Comprendre la dynamique de la reconnaissance
Une nouvelle investigation menée par le psychologue Pedro Altungy et son équipe propose une lecture inattendue du phénomène d’extrémisme. Au lieu de mettre l’accent sur la doctrine politique ou religieuse, les chercheurs se focalisent sur un besoin profondément humain : celui d’être reconnu, d’occuper une place respectée au sein de la société. Cette aspiration, normale chez tout individu, devient dangereuse lorsqu’elle est démesurée ou lorsqu’elle est déclenchée par un sentiment d’humiliation récente.
Deux formes de quête d’estime
Les auteurs distinguent d’abord une volonté stable et durable de prouver sa valeur, qui pousse certaines personnes à chercher constamment des marques de succès. En second lieu, ils identifient une impulsion plus aiguë, survenant après une expérience de rejet, de discrimination ou d’échec. Cette dernière forme agit comme un moteur psychologique intense, alimentant le désir de regagner rapidement le statut perdu.
Quand la reconnaissance se transforme en obsession
L’étude révèle qu’une fois ce besoin exacerbé, il peut envahir toutes les sphères de la vie. Travail, relations, loisirs ou santé sont relégués au second plan au profit d’un objectif unique qui devient central. Les sujets interrogés décrivent « comme si leur existence dépendait de cet idéal », un signe caractéristique d’une « personnalité extrême » selon les auteurs.
Le narcissisme collectif comme catalyseur
Pour combler le vide laissé par le manque de reconnaissance individuelle, les individus se tournent souvent vers le groupe auquel ils s’identifient. Cette orientation peut se muer en ce que les psychologues appellent le narcissisme collectif : la conviction que le groupe est exceptionnel, mais que les autres le sous‑estiment ou le persécutent. Cette double pression – insécurité personnelle et glorification du groupe – crée un terrain fertile pour la radicalisation.
Des données issues de la population et du milieu carcéral
Les chercheurs ont analysé les réponses de 328 Espagnols issus de la population générale et de 222 détenus non condamnés pour terrorisme. Les questionnaires portaient sur les convictions idéologiques, les sentiments de honte ou de marginalisation, la propension à endurer des sacrifices pour un groupe et la présence de traits de personnalité « extrême ». Les résultats montrent que, chez les citoyens ordinaires, une forte attente de reconnaissance conduit à un narcissisme collectif élevé, lequel augmente la disposition à accepter des souffrances personnelles au nom d’un idéal ou d’une communauté.

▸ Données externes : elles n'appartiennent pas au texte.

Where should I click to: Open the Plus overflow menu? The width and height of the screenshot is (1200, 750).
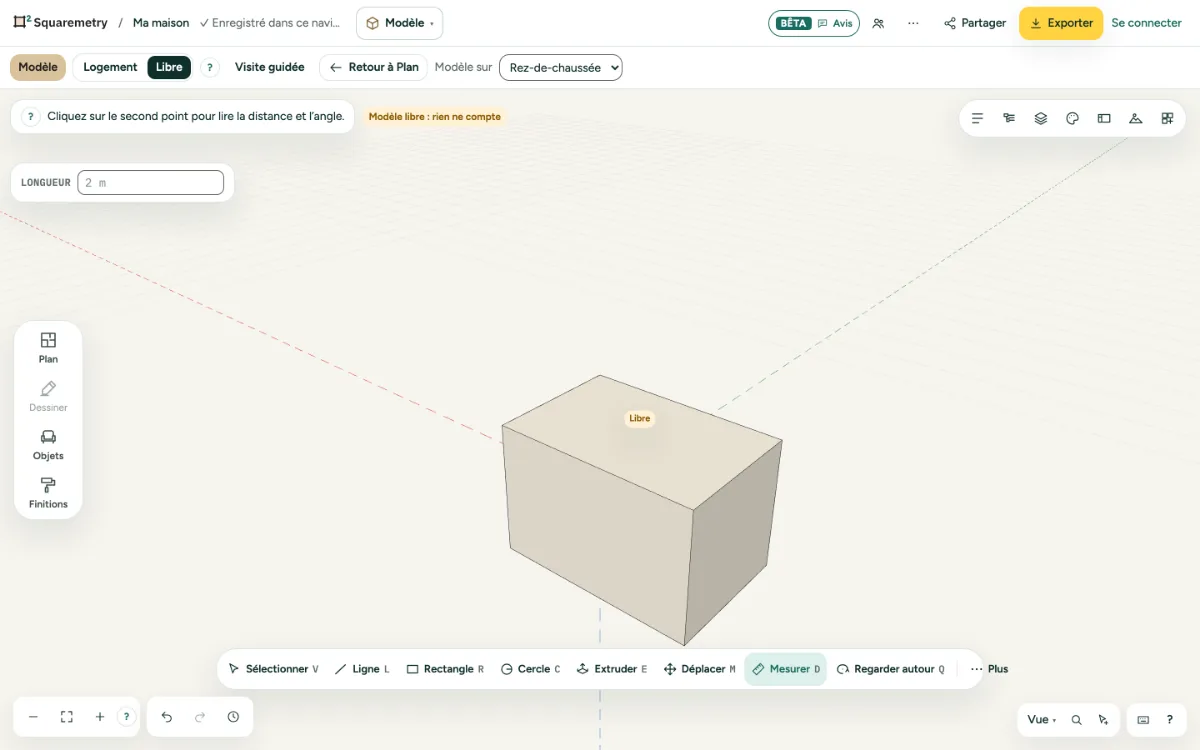[x=989, y=669]
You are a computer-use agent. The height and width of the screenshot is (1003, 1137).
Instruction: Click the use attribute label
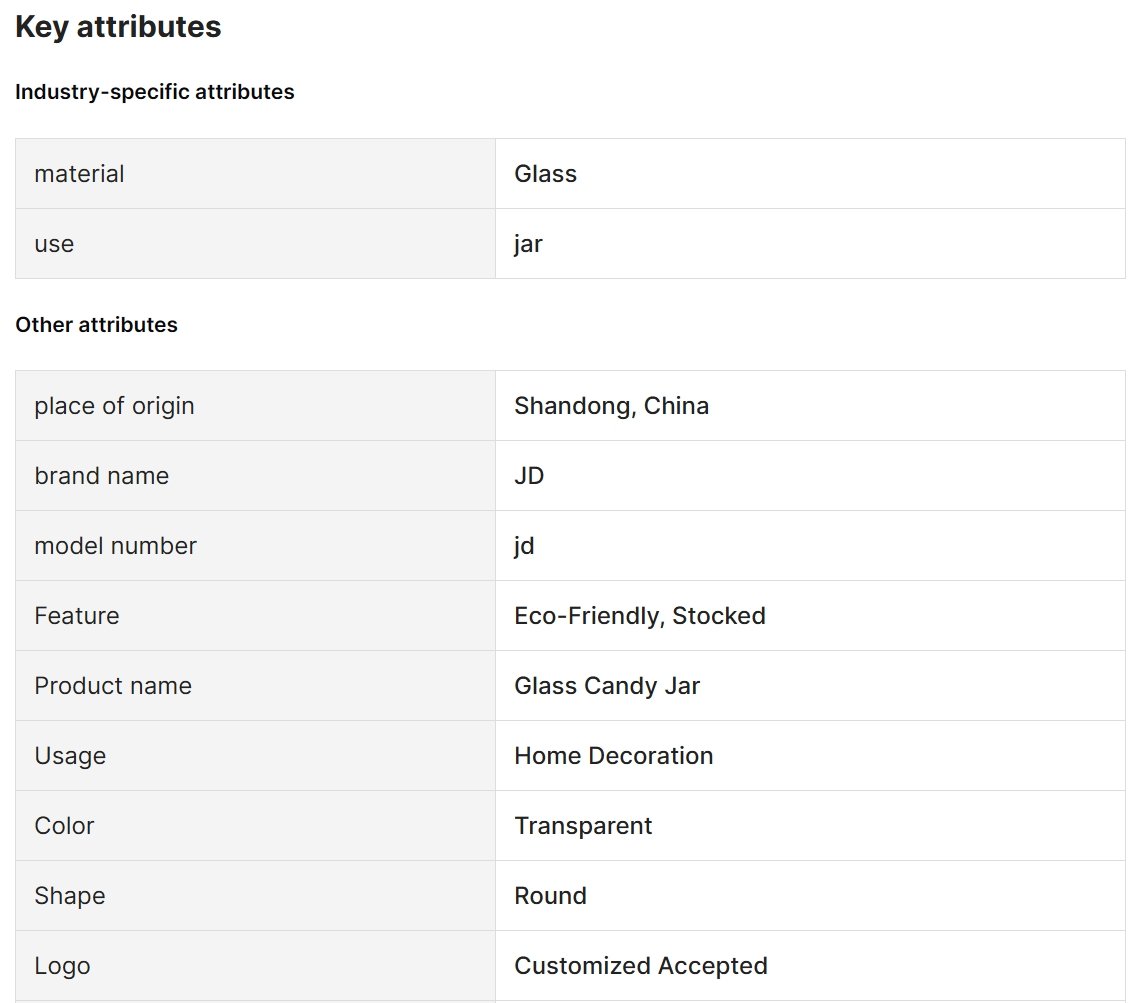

Deux routes vers l’extrémisme
Le team identifie un « chemin dispositionnel », où l’extrémisme se développe lentement à partir d’une quête d’estime prolongée, et un « chemin situationnel », déclenché par un épisode récent de marginalisation. Dans les deux cas, la perception d’injustice et le besoin de validation se conjuguent pour pousser l’individu à adopter des positions radicales, parfois violentes.
En résumé, l’étude souligne que l’extrémisme ne naît pas exclusivement d’une idéologie, mais peut être le produit d’un désir psychologique profond d’être vu, entendu et valorisé. Comprendre cette dynamique offre un nouvel angle d’action pour les politiques de prévention, qui devront viser à renforcer le sentiment d’appartenance et de reconnaissance légitime au sein de la société.